With former Ohio State quarterback C.J. Stroud projected to be the starter having a rebuilding wide receiver group may work to his advantage as he will grow with the unit over the years. Still, it also plays into a strength that Stroud possesses.

“I think something I am good at is I throw guys open,” said Stroud during his press conference at the 2023 NFL combine in Indianapolis. “I think I have done that in my career where guys aren’t wide open, but I try to throw them that way. I try to throw them down (field), I try to throw them out (routes), I try to throw them over their shoulders. Separation is not always going to be there, so that is something I pride myself on.”
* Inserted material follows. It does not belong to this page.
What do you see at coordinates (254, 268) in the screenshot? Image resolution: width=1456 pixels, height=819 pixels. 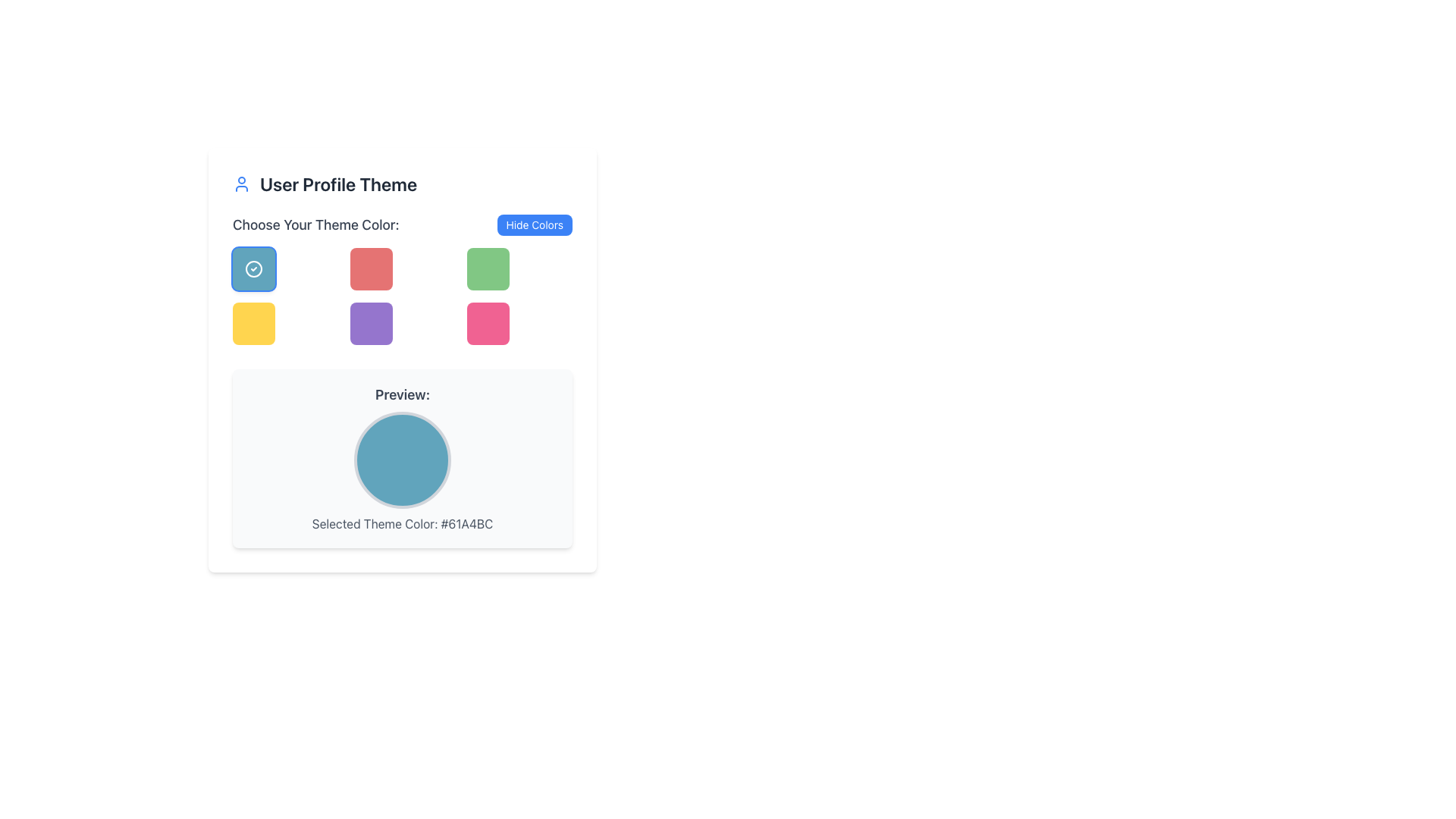 I see `SVG attributes of the circular structure that is part of the first theme color option, located at the center of the SVG graphic near the 'Choose Your Theme Color' heading` at bounding box center [254, 268].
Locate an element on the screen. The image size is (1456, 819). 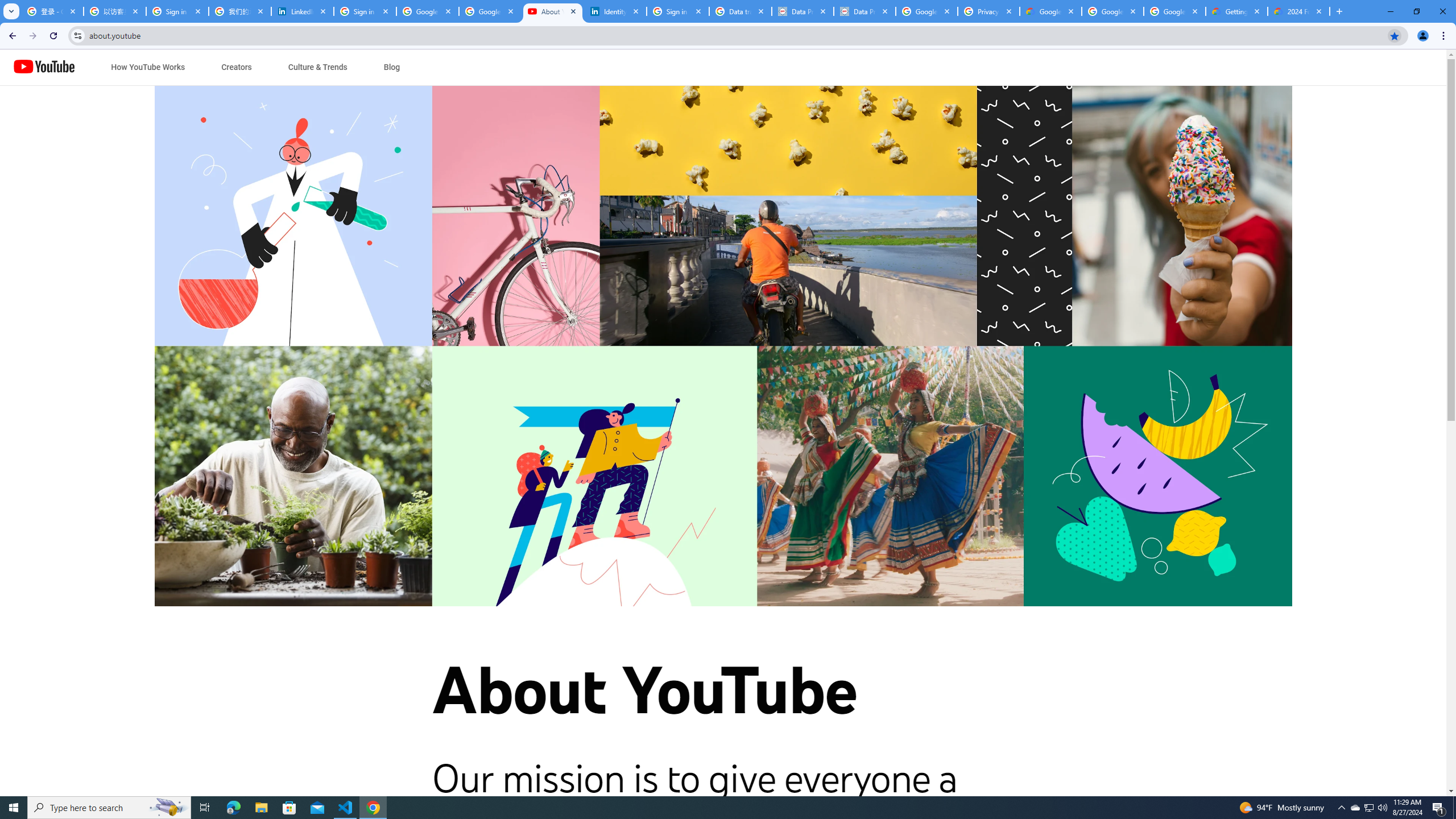
'Google Workspace - Specific Terms' is located at coordinates (1111, 11).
Stroud, a two-time Heisman Trophy finalist, finished his college career with 8,123 yards passing and 85 touchdowns in three seasons. One of the criticisms of Stroud during his pre-draft evaluations was his lack of scrambling out of the pocket when many NFL analysts felt he should have used his legs more as a weapon at Ohio State.

“Sometimes I get so invested in the read (routes), because you spend eight hours on one play, I guarantee you that you are not going to go, ‘One, two, run,’” said Stroud when asked why he didn’t scramble more in college. “You are going to go, ‘One, two, three, four,’ and really try to figure out who is open.

“You really want to feed your guys the rock (football). That is something I pride myself on, but when it is time to dip my shoulder and go get that first down, I am willing to do that too.”